Fig. 1: My street is under construction.

Coverage-driven verification is the best not-perfect idea we have about how to run a verification project.

The idea is simple:

  1. There is no real ‘100% verification done.’
  2. But we have to manufacture and sell new chips.
  3. So we will decide what our 100% should be and then code it into the testbench (functional coverage).
  4. We will do it early on in the project, following the progress as a metric to our task’s completion.

It is like capitalism: I can fill ten pages with why it is not right, but I stick to it because I don’t have a better idea. Yet.

If we inspect the convergence of functional coverage in a typical project, assuming it is written early on in the project, we will see something like the chart below.


Fig. 2: Functional coverage progress over the time of the project.

If you ask the verification engineer what the status is in week 15, you will most likely hear: “I’m almost done.” Especially if the project was planned to last, say, 17 weeks.

In a sense, the verification engineer is right: the testbench is stable, extensive tests are being run with few failures, and the chances of finding a new RTL bug are low.

But timewise, the project is only about 60% done, though nobody can predict that at this point.

This time period of getting from 90% to 100% coverage is where we spend a significant portion of verification time, and furthermore, this is the time that everybody hates. On top of that, the time left before the finish line is highly unpredictable at this point.

Industry surveys show us that 30-50% of verification efforts go to debug. A closer look reveals that 80-90% of that goes to inefficient debug. Inefficient debug is the cyclic process I discussed at length in my first blog:  a verification engineer circling around a failing test, finding out at the end that they misunderstood the story of that scenario. It happens more and more as the project progresses, with failing tests or with coverage holes we’re trying to fill.

This debug is also inefficient in the sense that it does not reveal an RTL bug and does not teach us anything.
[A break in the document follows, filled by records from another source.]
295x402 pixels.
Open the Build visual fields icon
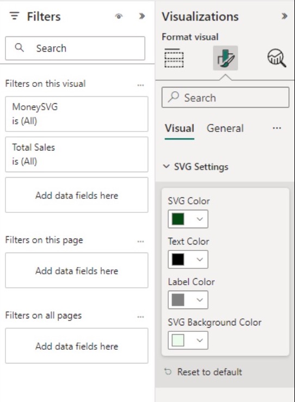[174, 58]
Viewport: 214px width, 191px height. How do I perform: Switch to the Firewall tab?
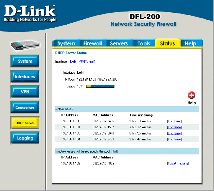(93, 43)
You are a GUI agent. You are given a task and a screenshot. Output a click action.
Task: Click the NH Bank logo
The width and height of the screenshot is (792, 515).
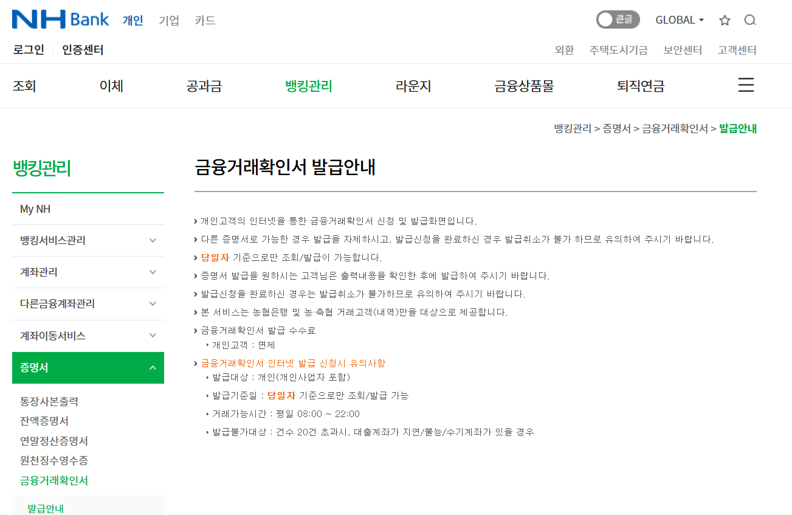(60, 19)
Three quarters of the way into an IP verification cycle (for example, in week 18 in the graph above), one would expect that the verification engineer would already be an expert of her/his testbench, finding test problems quickly.

This leads us to the second big problem: There is no efficient way for an understanding of the testbenches to settle down. Similar issues are being debugged again and again. People tend to forget.

At Vtool, we propose shifting the verification paradigm from debugging failures and missing coverage to diagnostics. We’d first like to understand the story, and when we see a failing test, we can first ask: “What the heck just happened?” It’s like when you watch a brilliant soccer play and cannot understand what happened because it was too fast for your mind to capture. Then you do the slow-motion replay, and you get it. Our primary goal is to provide engineers with this “slow-motion” tools.

Cogita, our simulation diagnostics and debugging platform, aims precisely at that.

Fig. 3: Helping to straighten the curve of verification convergence.

When properly utilized, it is set up for the task during initial debug phases, while cases are still relatively easy. Then, when the hard last 10% of coverage fill comes, it really kicks in, helping engineers straightening the “almost done” curve.